#### [Stored dataset items]
»»

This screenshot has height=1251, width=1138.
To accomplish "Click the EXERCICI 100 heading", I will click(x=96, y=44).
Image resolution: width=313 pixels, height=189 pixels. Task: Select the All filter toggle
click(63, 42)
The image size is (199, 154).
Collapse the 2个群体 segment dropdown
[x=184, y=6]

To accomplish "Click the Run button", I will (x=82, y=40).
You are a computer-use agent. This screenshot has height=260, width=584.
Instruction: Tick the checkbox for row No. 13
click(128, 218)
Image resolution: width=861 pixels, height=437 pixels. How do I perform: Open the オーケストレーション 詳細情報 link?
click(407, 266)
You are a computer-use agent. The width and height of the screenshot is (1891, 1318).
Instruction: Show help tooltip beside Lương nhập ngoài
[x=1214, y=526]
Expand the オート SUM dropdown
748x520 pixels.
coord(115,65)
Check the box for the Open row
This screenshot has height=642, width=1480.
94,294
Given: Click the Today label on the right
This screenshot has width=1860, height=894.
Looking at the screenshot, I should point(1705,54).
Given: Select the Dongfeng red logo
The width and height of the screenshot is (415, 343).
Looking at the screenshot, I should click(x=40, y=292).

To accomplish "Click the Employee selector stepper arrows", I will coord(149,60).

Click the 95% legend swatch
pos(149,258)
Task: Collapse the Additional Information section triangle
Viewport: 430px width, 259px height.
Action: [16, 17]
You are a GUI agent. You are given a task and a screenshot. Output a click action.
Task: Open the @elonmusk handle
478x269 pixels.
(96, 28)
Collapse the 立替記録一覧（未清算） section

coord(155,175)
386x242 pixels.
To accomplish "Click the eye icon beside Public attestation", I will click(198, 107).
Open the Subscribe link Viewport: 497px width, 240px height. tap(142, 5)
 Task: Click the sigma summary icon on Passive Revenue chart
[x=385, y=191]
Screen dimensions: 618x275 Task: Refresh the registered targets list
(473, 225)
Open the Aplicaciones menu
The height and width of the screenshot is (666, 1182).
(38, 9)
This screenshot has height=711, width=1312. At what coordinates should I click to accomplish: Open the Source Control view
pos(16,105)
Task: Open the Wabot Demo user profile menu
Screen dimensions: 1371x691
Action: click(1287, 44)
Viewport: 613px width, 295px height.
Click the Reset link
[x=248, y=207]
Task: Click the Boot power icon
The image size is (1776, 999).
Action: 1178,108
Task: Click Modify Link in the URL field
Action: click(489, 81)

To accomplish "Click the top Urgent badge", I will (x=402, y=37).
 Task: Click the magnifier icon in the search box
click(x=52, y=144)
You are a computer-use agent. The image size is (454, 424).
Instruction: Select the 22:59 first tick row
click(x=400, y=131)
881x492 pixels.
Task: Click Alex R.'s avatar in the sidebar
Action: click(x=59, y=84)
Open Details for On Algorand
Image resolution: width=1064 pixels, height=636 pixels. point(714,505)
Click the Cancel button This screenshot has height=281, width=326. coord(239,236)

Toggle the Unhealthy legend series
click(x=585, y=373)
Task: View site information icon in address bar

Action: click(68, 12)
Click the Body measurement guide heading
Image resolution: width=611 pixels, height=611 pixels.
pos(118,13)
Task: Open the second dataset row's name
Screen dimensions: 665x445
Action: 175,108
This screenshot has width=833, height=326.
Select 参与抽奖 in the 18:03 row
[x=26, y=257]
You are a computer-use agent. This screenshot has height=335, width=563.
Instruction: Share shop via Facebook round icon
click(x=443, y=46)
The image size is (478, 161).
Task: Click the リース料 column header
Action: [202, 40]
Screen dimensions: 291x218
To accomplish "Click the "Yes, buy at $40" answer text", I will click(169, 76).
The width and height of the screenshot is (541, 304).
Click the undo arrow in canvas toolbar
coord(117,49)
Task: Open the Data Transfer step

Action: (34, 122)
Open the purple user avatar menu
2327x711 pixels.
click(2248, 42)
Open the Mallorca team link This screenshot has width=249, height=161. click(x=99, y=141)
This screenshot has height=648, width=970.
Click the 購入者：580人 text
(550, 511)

««

#### [The problem]
Only the number should be given: the count of lines in the entries that contain the string "heading".

#### [Task answer]
2